(Data listing)
START

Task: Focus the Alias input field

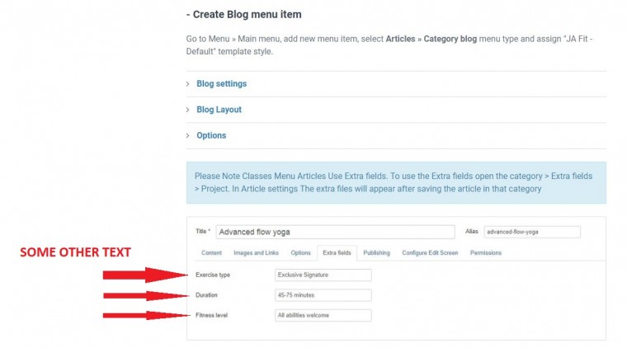Action: coord(532,232)
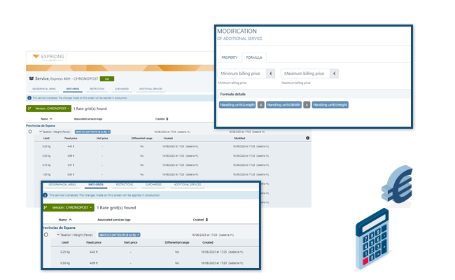Click the euro icon beside Minimum billing price
This screenshot has width=455, height=280.
point(272,74)
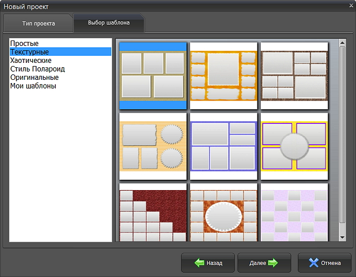Pick the yellow template with center circle
Screen dimensions: 356x277
tap(294, 146)
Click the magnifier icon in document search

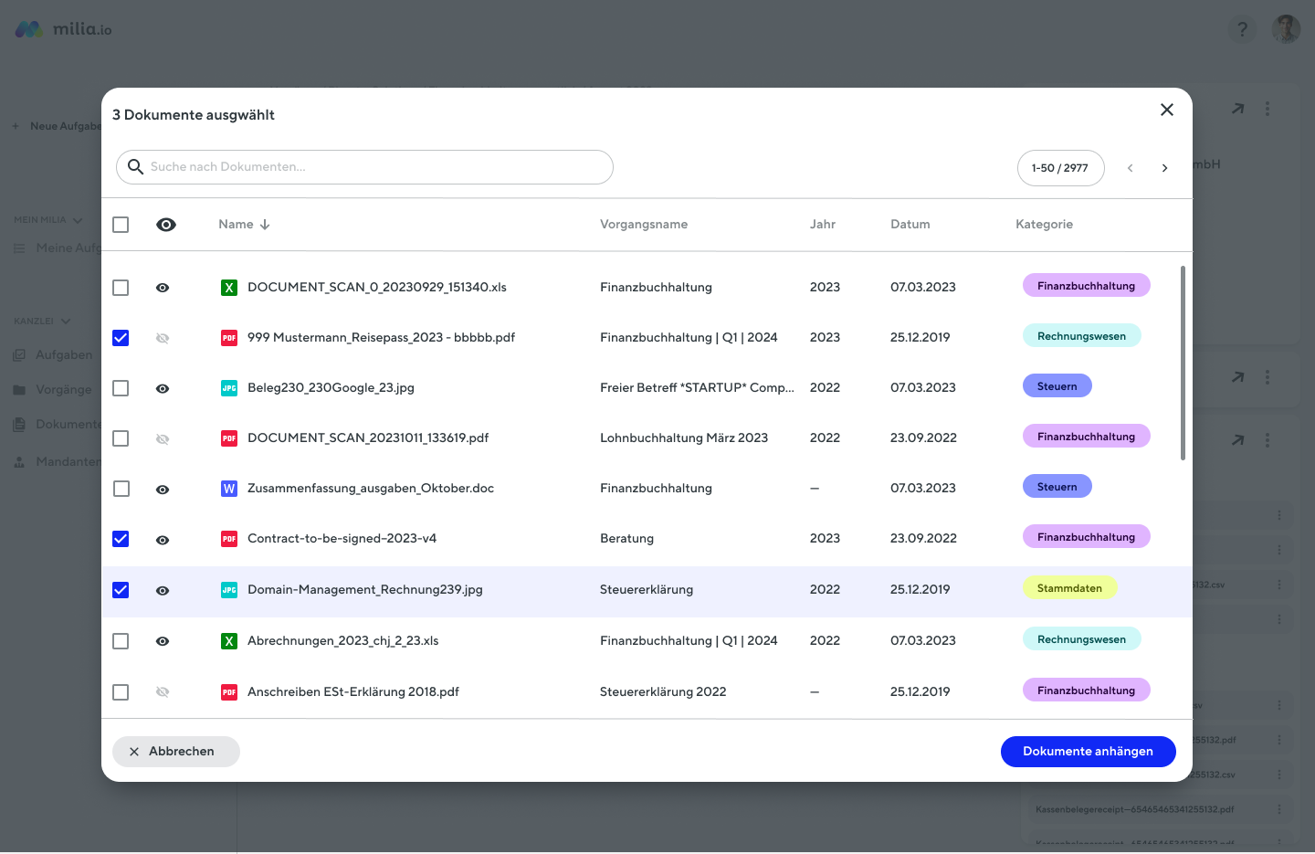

END

▸ **Set task**: Write out the records again with "magnifier" replaced by "magnifying glass" and nothing else changed. Leave the pictures out.

▸ **Answer to the task**:
Task: Focus the Alias input field

Action: coord(532,232)
Click the euro icon beside Minimum billing price
This screenshot has width=455, height=280.
point(272,74)
Pick the yellow template with center circle
Screen dimensions: 356x277
tap(294, 146)
Click the magnifying glass icon in document search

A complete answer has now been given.